Résultat : on a disséminé les moyens. On ne donne pas
plus à ceux qui en ont le plus besoin, on donne un petit peu plus y compris à
ceux qui en ont encore plus besoin que ceux qui en ont le plus besoin. Et c'est
encore plus manifeste si on intègre au calcul les salaires. Comme les ZEP ont
une majorité d'enseignants débutants et donc moins bien payés, elles coûtent
moins cher à la collectivité que des établissements de centre ville avec
beaucoup de professeurs expérimentés et mieux payés.

La solution de 1982, qui
consistait donc à " Donner plus à ceux qui ont moins ", c'est la
seule façon de lutter contre l'échec ?

Non. Faire autrement peut aussi marcher. Mais ça engage une autre organisation. Par exemple plus de présence des enseignants. Par exemple le volontariat. En somme plus d'autonomie des établissements. C'est d'ailleurs la piste que suggère un rapport rendu en
2012 par l'Inspection générale, qui tirait un bilan sévère du fonctionnement de
l'éducation prioritaire. Je cite : "Globalement, malgré des réussites
ponctuelles qu'il convient de saluer, les effets du programme ECLAIR sont très
modestes dans les écoles et les établissements. La plus-value éducative et
pédagogique est limitée
".

Mais il faut savoir qu'à chaque fois que le ministère essaie
d'introduire de la différence voire de donner de l'autonomie il se heurte au
SNES-FSU. Nettement majoritaire. Donc représentatif.

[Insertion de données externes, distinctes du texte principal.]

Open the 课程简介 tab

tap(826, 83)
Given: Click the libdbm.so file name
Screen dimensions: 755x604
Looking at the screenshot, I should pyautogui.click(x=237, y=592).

Le fait que le gouvernement ait
des moyens pour l'éducation – les fameux 60.000 postes qui vont être créés – ça
ne peut pas aider ?

Ce sera l'objet de la négociation. Mais il faudra aussi convaincre qu'il y a une "bonne
autonomie", comprendre de gauche versus la mauvaise autonomie comprendre
de droite. La première donne de la liberté aux enseignants. La seconde donne du
pouvoir aux chefs d'établissements – la gauche la qualifie de
"caporaliste". Le problème c'est que beaucoup d'études montrent que
la réussite d'un établissement dépend fortement de la qualité du chef
d'établissement.

Ce sont les seules conditions de
réussite ?

Non. La question de la formation sera stratégique. Le
chercheur marseillais René Amigues a dégagé une constante quand on crée un
nouveau dispositif, et on en a créé des dizaines : il manque à chaque fois
de la préparation, de l'évaluation, et de la formation... Et on en dégage
jamais de temps pour assurer la mise en place des nouveaux dispositifs. En
somme la nouveauté vient toujours en plus, jamais à la place. Ça, ça épuise. Et ça explique le turn over de 60% que l'on
constate chez les professeurs de l'éducation prioritaire. Tous ces sujets seront au cœur des Assises de l'éducation
prioritaire, qui s'ouvriront donc en octobre.